New home prices in China’s four major cities rose the most since January 2011 last month, led by a 19 percent jump in Guangzhou, as the government refrains from imposing further curbs to cool the market.
Beijing and Shanghai prices climbed 15 percent from a year earlier, while in Shenzhen they gained 18 percent, the National Bureau of Statistics said in a statement today. Prices rose in 69 of 70 cities tracked by the government, the same as in July.
Premier Li Keqiang has come up with no additional measures to rein in property prices since his predecessor Wen Jiabao stepped up a three-year campaign in March to cool the housing market, ordering the central bank to raise down-payment requirements for second mortgages in cities with excessive cost gains. Thirty-five provincial cities have set annual home-price targets this year, mostly capping gains at the growth rate of local disposable incomes.
“The government is unlikely to take strong action nationwide to curb the property market, as that may damp economic growth,” said Zhu Haibin, Hong Kong-based chief China economist with JPMorgan Chase & Co. in a phone interview today. “But local governments should come up with their own property policies by tightening in major cities and making some adjustments in smaller ones that have too much housing supply.”
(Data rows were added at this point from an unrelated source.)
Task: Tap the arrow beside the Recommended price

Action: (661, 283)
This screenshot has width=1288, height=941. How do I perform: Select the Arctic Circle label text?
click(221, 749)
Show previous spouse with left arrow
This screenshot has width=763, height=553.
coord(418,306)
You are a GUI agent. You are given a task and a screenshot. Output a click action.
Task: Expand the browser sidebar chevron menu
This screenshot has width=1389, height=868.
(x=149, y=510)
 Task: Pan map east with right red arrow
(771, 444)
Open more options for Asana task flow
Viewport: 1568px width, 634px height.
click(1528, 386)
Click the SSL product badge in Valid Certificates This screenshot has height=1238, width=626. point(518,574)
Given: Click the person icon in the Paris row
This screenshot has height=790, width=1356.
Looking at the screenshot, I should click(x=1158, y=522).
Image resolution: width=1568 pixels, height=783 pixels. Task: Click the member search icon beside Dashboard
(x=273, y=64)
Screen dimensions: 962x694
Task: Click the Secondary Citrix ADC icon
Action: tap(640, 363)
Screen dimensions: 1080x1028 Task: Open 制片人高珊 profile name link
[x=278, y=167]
A gauge tracking property stocks on the Shanghai Composite Index rose 2.2 percent at the close of trading, the best performer among the five industry groups on the benchmark, which closed 0.3 percent higher.
All four of the country’s major cities had their biggest gains since the government changed its methodology for the data in January 2011. For the fourth month in a row, the eastern city of Wenzhou was the only one to post a decline, with prices dropping 2.1 percent from last year.
The rally of home prices in major cities will probably continue because September and October are the traditional peak season for property sales in China, said JPMorgan’s Zhu.
Existing home prices rose 16 percent in Beijing last month from a year earlier and increased 11 percent in Shanghai and Guangzhou, according to the data.
Private data have shown rising housing values. Home prices jumped 8.6 percent from a year earlier last month, the biggest gain since December, according to SouFun Holdings Ltd., the nation’s largest real estate website owner.
A rally in the land market also fueled home prices, according to SouFun. A residential land parcel in Beijing sold at a record price 73,000 yuan ($11,924) per square meter (10.76 square feet) on Sept. 4, while Sun Hung Kai Properties Ltd., Hong Kong’s biggest developer by market value, bought a site in Shanghai for 21.8 billion yuan in an auction the next day, a record price in that city.
New home prices rose in 66 out of 70 cities in August from a month earlier, according to today’s data. That compared with 62 cities in July.
The value of home sales fell for a second month in August to 514.6 billion yuan, the statistics bureau reported Aug. 9.
The government is expected to release a “long-term mechanism” for stable and healthy property-market development in about three months, the official Xinhua News agency reported on Aug. 15, citing Zhu Zhongyi, the deputy head of the China Real Estate Industry Association.
China’s “long-term” property policies, on which the government hasn’t elaborated, may include acceleration of shantytown redevelopment and property taxes in more cities, according to Citigroup Inc.
Smaller cities have taken their policies in different directions. The eastern city of Wenzhou is “fine tuning” its home purchase restrictions by allowing second-home purchases by qualified local residents, Xinhua reported on Aug. 15, citing a local housing bureau official. The northern city of Zhengzhou banned residents under 20 years old from buying homes, the Securities Times reported on Sept 3.
Wang Jianlin, China’s richest man and owner of closely held Dalian Wanda Group, the country’s biggest commercial land developer, is seeing an overheated real estate market.
The property market is “definitely” in a bubble, though it is “controllable” and not big, Wang said in an interview on Sept. 11 before the World Economic Forum in Dalian, in the country’s northeast.